The brain is the most complex organ in the human body. It controls movement, thoughts, feelings, behaviour, memory, speech, sight, hearing and other senses.
If a child’s brain gets injured as a result of accident, illness (such as meningitis or encephalitis), poisoning, stroke or tumour, it is referred to as an acquired brain injury (ABI). If the cause is a bump or knock to the head, it can also be referred to as a traumatic brain injury (TBI). Brain injury is also sometimes referred to as a head injury.
In adults the effects of brain injury generally show soon after the event, but for children it can be very different ‐ it can take months or years for the injury to become obvious. There are two reasons why it may take longer for the effects to show in children:
- It is only when the injured part of the brain develops fully that the extent of a brain injury can be known – brain development continues throughout childhood and adolescence.
- Teenage years are when most young people use experiences to begin to fine‐tune skills such as independence and the ability to plan their life.
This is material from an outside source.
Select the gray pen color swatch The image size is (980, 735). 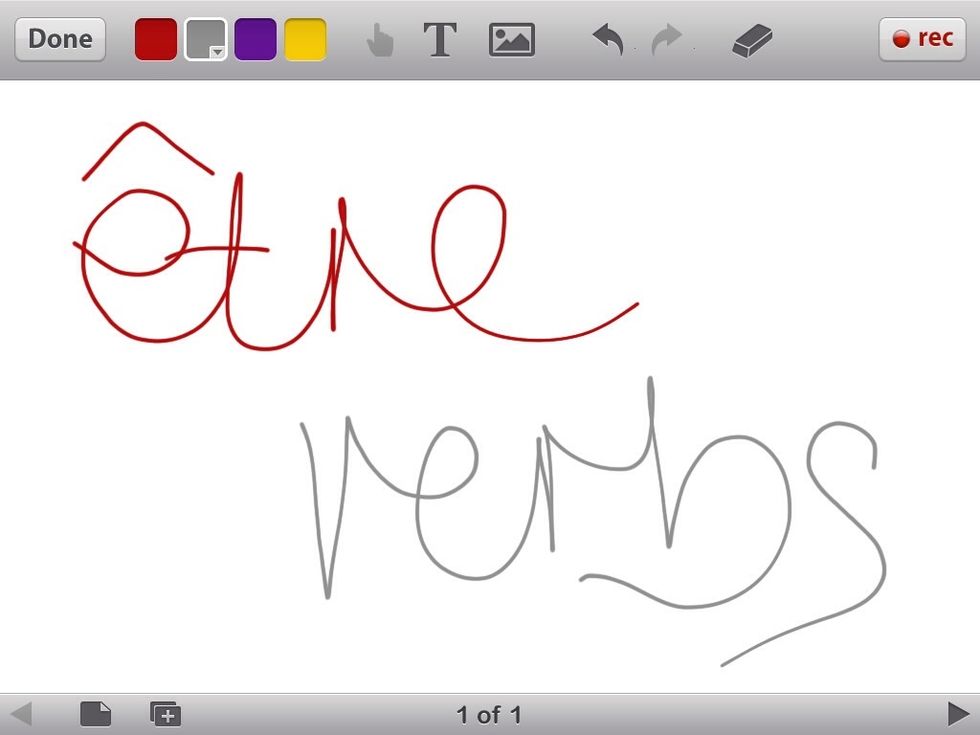tap(203, 38)
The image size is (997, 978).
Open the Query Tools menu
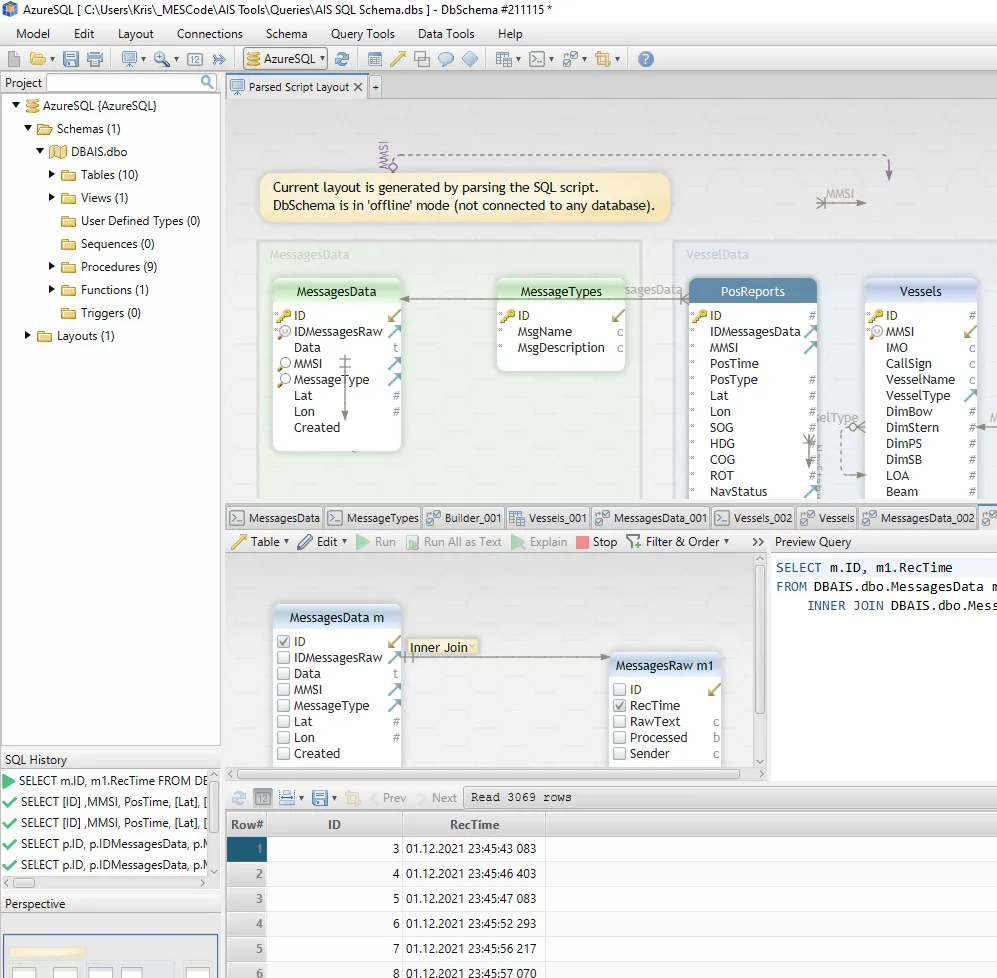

For young people with an acquired brain injury, difficulties in these areas can become obvious during this time.
Acquired brain injury affects every individual differently, but common effects include:
- Tiredness and fatigue
- Doing things at a slower pace
- Taking longer to process information
- Difficulties concentrating, being easily distracted
- Forgetfulness, particularly in relation to new information and recent events
- Following verbal instructions
- Organising and planning
- Acting on impulse, without thinking through the consequences
- Sexually inappropriate behaviour
Each individual with ABI may have a different combination of symptoms from the list above. These difficulties are likely to have a significant effect on daily life and education. It is important that everyone who works with a child with an ABI understands these effects and recognises that the issues are linked, and can develop or lessen over time.